Segment Start: ENTRIES SHOWN

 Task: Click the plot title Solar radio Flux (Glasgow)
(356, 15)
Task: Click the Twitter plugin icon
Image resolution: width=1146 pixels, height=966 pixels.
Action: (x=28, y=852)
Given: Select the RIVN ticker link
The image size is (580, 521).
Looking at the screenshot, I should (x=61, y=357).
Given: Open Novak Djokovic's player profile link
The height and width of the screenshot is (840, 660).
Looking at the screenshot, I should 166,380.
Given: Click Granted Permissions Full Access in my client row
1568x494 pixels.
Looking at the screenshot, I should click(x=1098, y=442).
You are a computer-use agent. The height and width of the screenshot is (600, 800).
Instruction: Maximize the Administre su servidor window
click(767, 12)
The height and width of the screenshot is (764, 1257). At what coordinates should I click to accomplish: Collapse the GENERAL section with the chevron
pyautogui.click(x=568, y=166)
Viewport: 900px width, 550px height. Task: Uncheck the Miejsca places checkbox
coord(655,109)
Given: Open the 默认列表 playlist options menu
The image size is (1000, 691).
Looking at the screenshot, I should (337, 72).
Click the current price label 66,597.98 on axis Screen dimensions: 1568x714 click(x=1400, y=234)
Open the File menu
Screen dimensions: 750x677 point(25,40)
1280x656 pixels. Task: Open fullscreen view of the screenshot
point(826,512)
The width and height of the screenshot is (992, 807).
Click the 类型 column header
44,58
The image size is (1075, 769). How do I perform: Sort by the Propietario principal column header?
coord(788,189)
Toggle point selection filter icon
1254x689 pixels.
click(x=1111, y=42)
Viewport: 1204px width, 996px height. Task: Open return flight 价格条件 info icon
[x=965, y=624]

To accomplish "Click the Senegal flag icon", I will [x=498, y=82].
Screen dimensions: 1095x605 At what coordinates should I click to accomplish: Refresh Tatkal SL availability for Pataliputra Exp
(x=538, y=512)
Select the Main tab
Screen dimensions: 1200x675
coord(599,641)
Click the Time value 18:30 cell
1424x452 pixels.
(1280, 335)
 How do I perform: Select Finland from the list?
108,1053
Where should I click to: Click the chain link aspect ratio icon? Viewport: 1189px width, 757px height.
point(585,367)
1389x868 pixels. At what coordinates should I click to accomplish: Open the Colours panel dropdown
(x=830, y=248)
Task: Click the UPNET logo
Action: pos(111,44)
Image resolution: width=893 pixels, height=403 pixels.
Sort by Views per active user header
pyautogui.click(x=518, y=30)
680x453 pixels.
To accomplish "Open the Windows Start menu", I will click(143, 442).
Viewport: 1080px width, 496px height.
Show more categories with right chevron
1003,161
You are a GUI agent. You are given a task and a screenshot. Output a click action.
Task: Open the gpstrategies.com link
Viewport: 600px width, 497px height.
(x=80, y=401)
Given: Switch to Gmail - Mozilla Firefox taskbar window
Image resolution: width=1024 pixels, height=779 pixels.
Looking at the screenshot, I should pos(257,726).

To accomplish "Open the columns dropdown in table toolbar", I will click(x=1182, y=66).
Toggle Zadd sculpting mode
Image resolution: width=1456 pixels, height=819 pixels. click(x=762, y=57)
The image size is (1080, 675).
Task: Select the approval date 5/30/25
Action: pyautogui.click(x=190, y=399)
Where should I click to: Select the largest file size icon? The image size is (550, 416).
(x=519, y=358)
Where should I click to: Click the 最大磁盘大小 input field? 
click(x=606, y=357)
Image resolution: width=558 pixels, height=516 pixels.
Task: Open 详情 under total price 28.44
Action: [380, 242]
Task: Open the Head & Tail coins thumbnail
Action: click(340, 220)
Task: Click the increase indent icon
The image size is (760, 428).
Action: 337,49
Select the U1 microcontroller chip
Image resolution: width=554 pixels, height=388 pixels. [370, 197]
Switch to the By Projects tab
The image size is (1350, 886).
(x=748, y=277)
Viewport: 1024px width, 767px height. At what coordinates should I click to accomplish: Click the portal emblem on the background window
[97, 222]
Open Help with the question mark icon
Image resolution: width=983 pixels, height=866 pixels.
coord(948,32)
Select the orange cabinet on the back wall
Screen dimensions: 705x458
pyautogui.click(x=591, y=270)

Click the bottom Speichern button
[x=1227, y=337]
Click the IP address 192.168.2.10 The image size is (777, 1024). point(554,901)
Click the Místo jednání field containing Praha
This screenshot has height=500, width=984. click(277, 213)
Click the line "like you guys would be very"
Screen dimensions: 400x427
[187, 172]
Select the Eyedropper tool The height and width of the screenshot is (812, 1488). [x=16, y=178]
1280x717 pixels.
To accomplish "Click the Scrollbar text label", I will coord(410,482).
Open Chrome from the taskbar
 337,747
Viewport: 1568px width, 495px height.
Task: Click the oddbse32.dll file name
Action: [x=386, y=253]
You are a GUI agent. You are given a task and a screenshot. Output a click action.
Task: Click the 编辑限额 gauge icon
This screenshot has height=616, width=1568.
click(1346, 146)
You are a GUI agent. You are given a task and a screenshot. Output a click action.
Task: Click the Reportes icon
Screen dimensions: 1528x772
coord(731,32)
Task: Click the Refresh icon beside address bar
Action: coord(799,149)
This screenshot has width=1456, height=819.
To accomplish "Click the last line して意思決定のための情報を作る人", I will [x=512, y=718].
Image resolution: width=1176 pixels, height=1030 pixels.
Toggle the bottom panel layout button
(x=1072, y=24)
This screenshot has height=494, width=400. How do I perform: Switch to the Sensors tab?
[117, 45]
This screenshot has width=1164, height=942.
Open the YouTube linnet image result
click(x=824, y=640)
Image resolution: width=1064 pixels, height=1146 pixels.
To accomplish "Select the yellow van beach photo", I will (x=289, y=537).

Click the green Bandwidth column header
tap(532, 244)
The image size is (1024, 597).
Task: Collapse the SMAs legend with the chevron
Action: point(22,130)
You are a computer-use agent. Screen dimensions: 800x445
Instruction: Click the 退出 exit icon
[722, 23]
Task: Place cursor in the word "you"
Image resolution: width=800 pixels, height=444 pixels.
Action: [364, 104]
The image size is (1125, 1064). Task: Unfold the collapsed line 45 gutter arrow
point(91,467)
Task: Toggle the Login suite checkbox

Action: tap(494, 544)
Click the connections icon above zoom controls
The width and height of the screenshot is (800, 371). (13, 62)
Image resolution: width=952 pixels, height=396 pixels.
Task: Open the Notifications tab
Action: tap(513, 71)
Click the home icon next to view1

Segment End: ENTRIES SHOWN

__WHAT IS REQUIRED__:
There is a run of lines above from the one with "1424x452 pixels." to the one with "Select the orange cabinet on the back wall"; print exactly that run, both ends included, and nothing else.

__EXERCISE RESULT__:
1424x452 pixels.
(1280, 335)
 How do I perform: Select Finland from the list?
108,1053
Where should I click to: Click the chain link aspect ratio icon? Viewport: 1189px width, 757px height.
point(585,367)
1389x868 pixels. At what coordinates should I click to accomplish: Open the Colours panel dropdown
(x=830, y=248)
Task: Click the UPNET logo
Action: pos(111,44)
Image resolution: width=893 pixels, height=403 pixels.
Sort by Views per active user header
pyautogui.click(x=518, y=30)
680x453 pixels.
To accomplish "Open the Windows Start menu", I will click(143, 442).
Viewport: 1080px width, 496px height.
Show more categories with right chevron
1003,161
You are a GUI agent. You are given a task and a screenshot. Output a click action.
Task: Open the gpstrategies.com link
Viewport: 600px width, 497px height.
(x=80, y=401)
Given: Switch to Gmail - Mozilla Firefox taskbar window
Image resolution: width=1024 pixels, height=779 pixels.
Looking at the screenshot, I should pos(257,726).

To accomplish "Open the columns dropdown in table toolbar", I will click(x=1182, y=66).
Toggle Zadd sculpting mode
Image resolution: width=1456 pixels, height=819 pixels. click(x=762, y=57)
The image size is (1080, 675).
Task: Select the approval date 5/30/25
Action: pyautogui.click(x=190, y=399)
Where should I click to: Select the largest file size icon? The image size is (550, 416).
(x=519, y=358)
Where should I click to: Click the 最大磁盘大小 input field? 
click(x=606, y=357)
Image resolution: width=558 pixels, height=516 pixels.
Task: Open 详情 under total price 28.44
Action: [380, 242]
Task: Open the Head & Tail coins thumbnail
Action: click(340, 220)
Task: Click the increase indent icon
The image size is (760, 428).
Action: 337,49
Select the U1 microcontroller chip
Image resolution: width=554 pixels, height=388 pixels. [370, 197]
Switch to the By Projects tab
The image size is (1350, 886).
(x=748, y=277)
Viewport: 1024px width, 767px height. At what coordinates should I click to accomplish: Click the portal emblem on the background window
[97, 222]
Open Help with the question mark icon
Image resolution: width=983 pixels, height=866 pixels.
coord(948,32)
Select the orange cabinet on the back wall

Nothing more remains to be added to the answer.